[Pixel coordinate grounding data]
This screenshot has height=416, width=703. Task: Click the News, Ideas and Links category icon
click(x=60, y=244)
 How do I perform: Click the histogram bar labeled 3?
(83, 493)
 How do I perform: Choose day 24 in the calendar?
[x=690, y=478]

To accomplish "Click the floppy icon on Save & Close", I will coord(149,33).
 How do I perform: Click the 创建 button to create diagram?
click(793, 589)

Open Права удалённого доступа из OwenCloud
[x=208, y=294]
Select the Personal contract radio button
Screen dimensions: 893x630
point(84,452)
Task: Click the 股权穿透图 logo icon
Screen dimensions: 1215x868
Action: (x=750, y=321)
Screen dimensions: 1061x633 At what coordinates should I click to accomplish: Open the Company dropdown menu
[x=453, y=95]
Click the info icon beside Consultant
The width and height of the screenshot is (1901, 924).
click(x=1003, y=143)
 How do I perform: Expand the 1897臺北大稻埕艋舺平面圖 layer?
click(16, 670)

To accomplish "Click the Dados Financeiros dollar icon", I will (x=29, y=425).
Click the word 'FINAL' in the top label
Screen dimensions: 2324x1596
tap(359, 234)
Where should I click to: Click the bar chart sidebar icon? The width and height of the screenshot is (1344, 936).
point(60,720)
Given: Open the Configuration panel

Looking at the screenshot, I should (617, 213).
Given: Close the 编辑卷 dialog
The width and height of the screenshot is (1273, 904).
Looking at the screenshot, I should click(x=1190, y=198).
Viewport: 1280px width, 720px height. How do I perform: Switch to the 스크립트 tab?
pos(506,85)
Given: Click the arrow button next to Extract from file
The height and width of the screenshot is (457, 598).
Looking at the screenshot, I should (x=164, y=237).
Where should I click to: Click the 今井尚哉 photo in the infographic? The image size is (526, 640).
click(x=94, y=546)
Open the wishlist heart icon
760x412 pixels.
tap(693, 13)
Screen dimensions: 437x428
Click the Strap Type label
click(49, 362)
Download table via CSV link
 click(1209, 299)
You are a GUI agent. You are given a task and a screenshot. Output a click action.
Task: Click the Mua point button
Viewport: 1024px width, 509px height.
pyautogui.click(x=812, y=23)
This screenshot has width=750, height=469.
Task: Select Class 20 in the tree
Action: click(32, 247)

* [WHAT IS BEING ASKED]: Every word of every entry must be returned as it appears.

* [RESULT OF THE TASK]:
This screenshot has height=416, width=703. Task: Click the News, Ideas and Links category icon
click(x=60, y=244)
 How do I perform: Click the histogram bar labeled 3?
(83, 493)
 How do I perform: Choose day 24 in the calendar?
[x=690, y=478]

To accomplish "Click the floppy icon on Save & Close", I will coord(149,33).
 How do I perform: Click the 创建 button to create diagram?
click(793, 589)

Open Права удалённого доступа из OwenCloud
[x=208, y=294]
Select the Personal contract radio button
Screen dimensions: 893x630
point(84,452)
Task: Click the 股权穿透图 logo icon
Screen dimensions: 1215x868
Action: (x=750, y=321)
Screen dimensions: 1061x633 At what coordinates should I click to accomplish: Open the Company dropdown menu
[x=453, y=95]
Click the info icon beside Consultant
The width and height of the screenshot is (1901, 924).
click(x=1003, y=143)
 How do I perform: Expand the 1897臺北大稻埕艋舺平面圖 layer?
click(16, 670)

To accomplish "Click the Dados Financeiros dollar icon", I will (x=29, y=425).
Click the word 'FINAL' in the top label
Screen dimensions: 2324x1596
tap(359, 234)
Where should I click to: Click the bar chart sidebar icon? The width and height of the screenshot is (1344, 936).
point(60,720)
Given: Open the Configuration panel

Looking at the screenshot, I should (617, 213).
Given: Close the 编辑卷 dialog
The width and height of the screenshot is (1273, 904).
Looking at the screenshot, I should click(x=1190, y=198).
Viewport: 1280px width, 720px height. How do I perform: Switch to the 스크립트 tab?
pos(506,85)
Given: Click the arrow button next to Extract from file
The height and width of the screenshot is (457, 598).
Looking at the screenshot, I should (x=164, y=237).
Where should I click to: Click the 今井尚哉 photo in the infographic? The image size is (526, 640).
click(x=94, y=546)
Open the wishlist heart icon
760x412 pixels.
tap(693, 13)
Screen dimensions: 437x428
Click the Strap Type label
click(49, 362)
Download table via CSV link
 click(1209, 299)
You are a GUI agent. You are given a task and a screenshot. Output a click action.
Task: Click the Mua point button
Viewport: 1024px width, 509px height.
pyautogui.click(x=812, y=23)
This screenshot has width=750, height=469.
Task: Select Class 20 in the tree
Action: click(32, 247)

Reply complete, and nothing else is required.